Rain Barrel Program Teaches Coastal Residents How to Reduce Stormwater Impacts

Alabama Current Connection Newsletter, Summer 2017 Vol. XI, Issue1
By Christian Miller, Watershed Management Coordinator, Mobile Bay National Estuary Program

Coastal Alabama receives more than five feet of rain per year. In urban areas, most of this water washes across hard, or impervious, surfaces, picking up and carrying pollutants into our waterways. The U.S. Environmental Protection Agency considers stormwater runoff to be the greatest threat to water quality in the United States. As more people continue to move to coastal areas, impervious surfaces and, therefore, volume and velocities of stormwater runoff continue to increase.
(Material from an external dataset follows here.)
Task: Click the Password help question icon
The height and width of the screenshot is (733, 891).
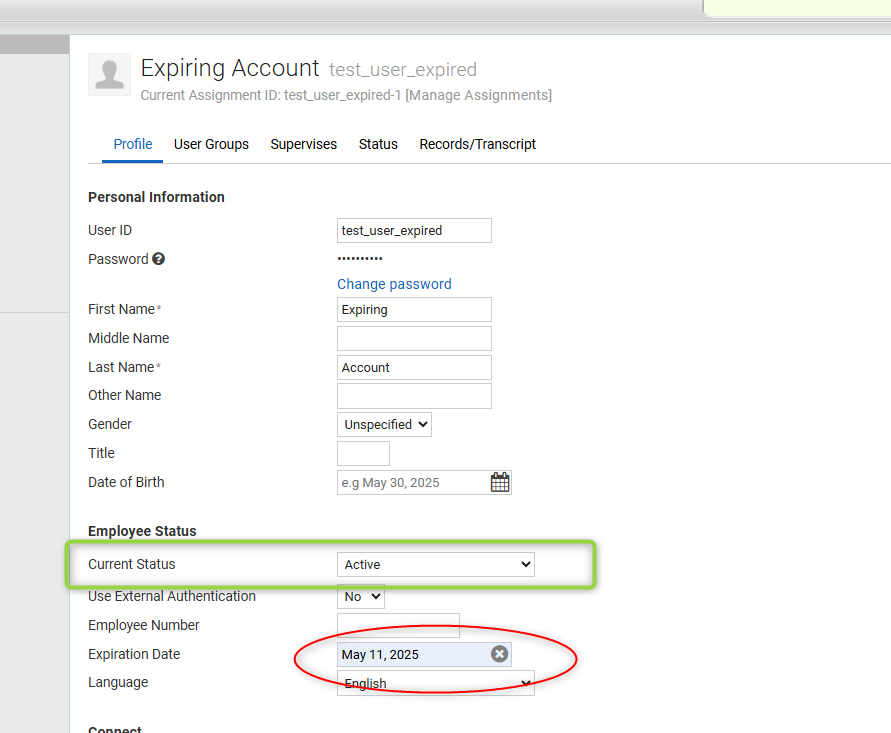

Rainwater harvesting, the practice of collecting and storing stormwater runoff from roofs and other hard surfaces for future use, is one practical way to reduce impacts associated with residential stormwater runoff. An inch of rain falling on a typical 1,000-square-foot roof yields over 600 gallons of water. Installing a rain barrel at your home is an inexpensive way to capture and store some of this water for later use. With a rain barrel, you'll not only help reduce stormwater runoff, but you'll also have a supply of free, non-chlorinated, soft water for washing your car, watering plants, and many other household uses.

Although rain barrels can be purchased through many retail outlets, they are generally expensive and don’t offer much in the way of education for the consumer. Through an ongoing series of workshops, residents of Mobile and Baldwin counties have been learning how to construct and set up low-cost rain catchment systems at their home, along with other ways to conserve water and protect water quality along the coast. These workshops are continuously scheduled throughout the year, in coordination with partners in both coastal Alabama counties, and last approximately two hours.
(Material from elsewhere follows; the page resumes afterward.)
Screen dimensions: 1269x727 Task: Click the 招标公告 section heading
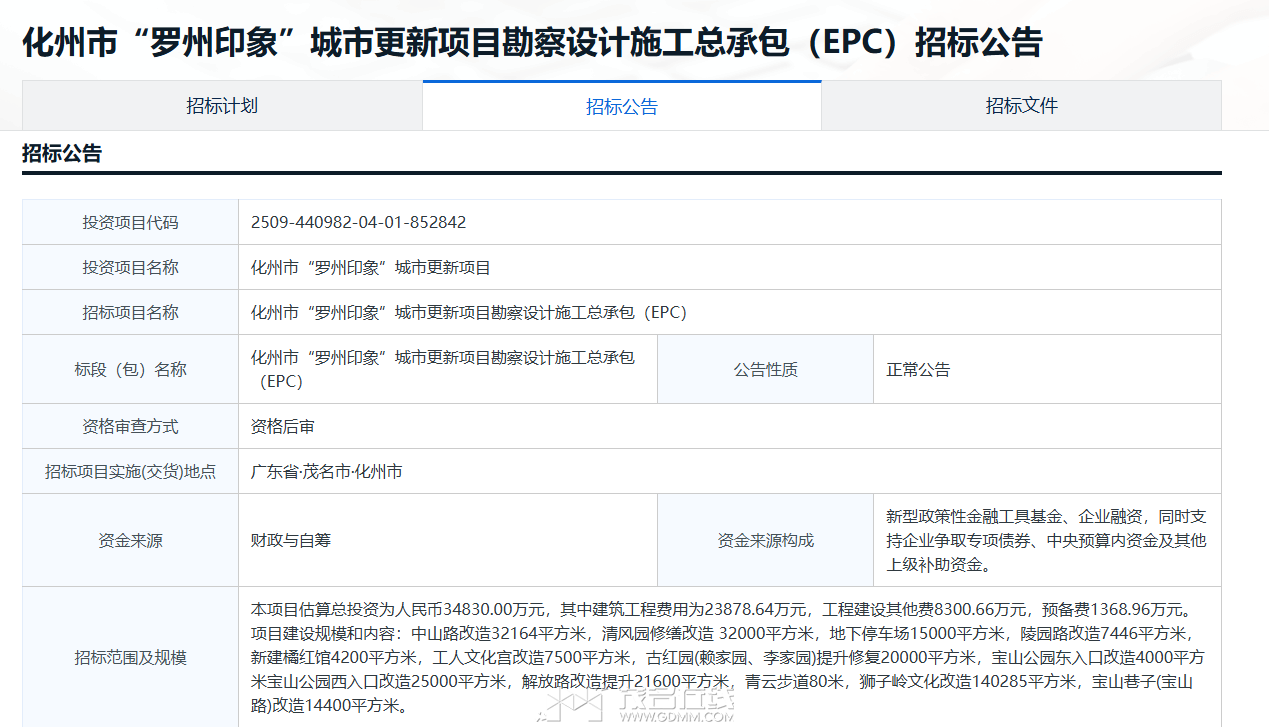[x=62, y=154]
The success of the program has been due in large part to the partnerships that have been formed. Local municipalities, including the cities of Daphne, Fairhope, Foley, and Mobile and the Town of Dauphin Island have all hosted rain barrel workshops. “These workshops have been a great help to us on the local level,” said Ashley Campbell, Environmental Programs Manager with the City of Daphne, “They provide an opportunity to inform the public of the issues we are facing related to stormwater management on the coast.”

The Prichard Drainage Study, funded by the MBNEP for Mobile County, and hydrologic modeling by Latif Kalin and Enis Baltaci at Auburn University’s School of Forestry and Wildlife Sciences analyzed conditions in the Toulmins Spring Branch Watershed, a subwatershed of the greater Three Mile Creek Watershed, and examined impacts of stormwater runoff in the Bessemer community of Prichard. These studies recommend the installation of Low Impact Development features, including strategically located rain barrels, as a means of alleviating chronic urban flooding in the area. Follow-up outreach in the community also indicated a strong willingness to receive and use rain barrels at home. Currently, plans are underway to work with partners and homeowners on a pilot project to install approximately 30 rain barrels at homes and local residences around Toulmins Spring Branch. If successful, this project could be expanded throughout the community to significantly reduce the impacts of localized flooding throughout the subwatershed.